From: Peter Hickman on
On 16 April 2010 12:57, Mitja Čebokli <mitja.cebokli(a)svashta.com> wrote:

> On the other hand, not using :col_sep is giving me an error:
> can't convert String into Integer (TypeError)
>
> Maybe the formatting of the line is wrong?
>
>
Well if :col_sep works for you then use it. Perhaps this is a gem version
issue. It didn't like it for me.

One more question on this matter.
> How do I extract/use the table columns from the select file or if used
> as "select *" to extract all the column names, and than use them as a
> CSV header.
>
>
Sorry I have no knowledge of the Oracle db driver so I can't help you with
that.

I have a problem, as it seems, with columns where data are numbers.
> For example, row with ID number is returning me something like 0.2001E4
>

How is the data being returned from the database? If Oracle is returning the
data in this format 0.2001E4 (as a string) then ruby will just copy it as
is.
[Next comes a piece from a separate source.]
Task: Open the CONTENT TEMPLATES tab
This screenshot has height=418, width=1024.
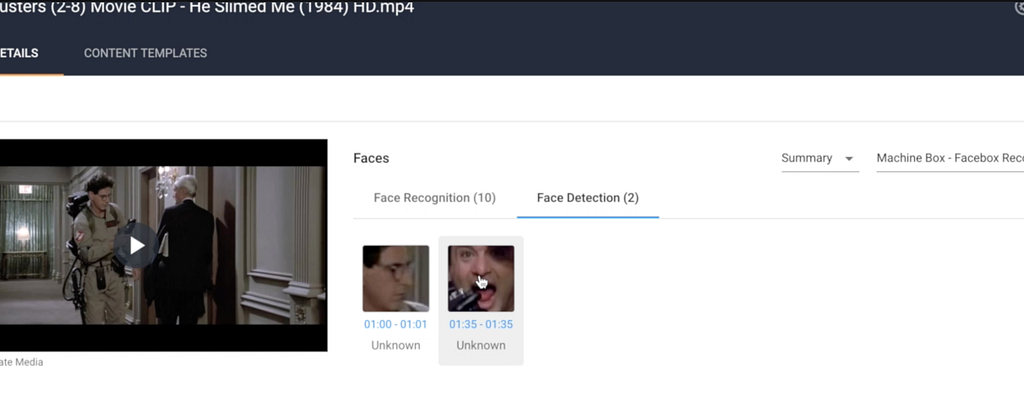Action: (x=146, y=54)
I suspect that Oracle is returning the float as a string because ruby
would display 0.2001E4 as 2001.0 if it was actually given as a number.

You might need to convert the data to get the values displayed in a sensible
way.

a = "0.2001E4" => "0.2001E4"
a.to_f => 2001.0
a.to_f.to_s => "2001.0"

From: KUBO Takehiro on
On Fri, Apr 16, 2010 at 9:02 PM, Mitja Čebokli
<mitja.cebokli(a)svashta.com> wrote:
> And one more thing :)
>
> I have a problem, as it seems, with columns where data are numbers.
> For example, row with ID number is returning me something like 0.2001E4

How did you define the ID number.
If it is defined as NUMBER, the column is not an integer and it may not fit to
Float. Thus ruby-oci8 fetch it as BigDecimal by default.
See: http://rubyforge.org/forum/forum.php?thread_id=47561&forum_id=1078

Could you redefine the ID as NUMBER(38) or so?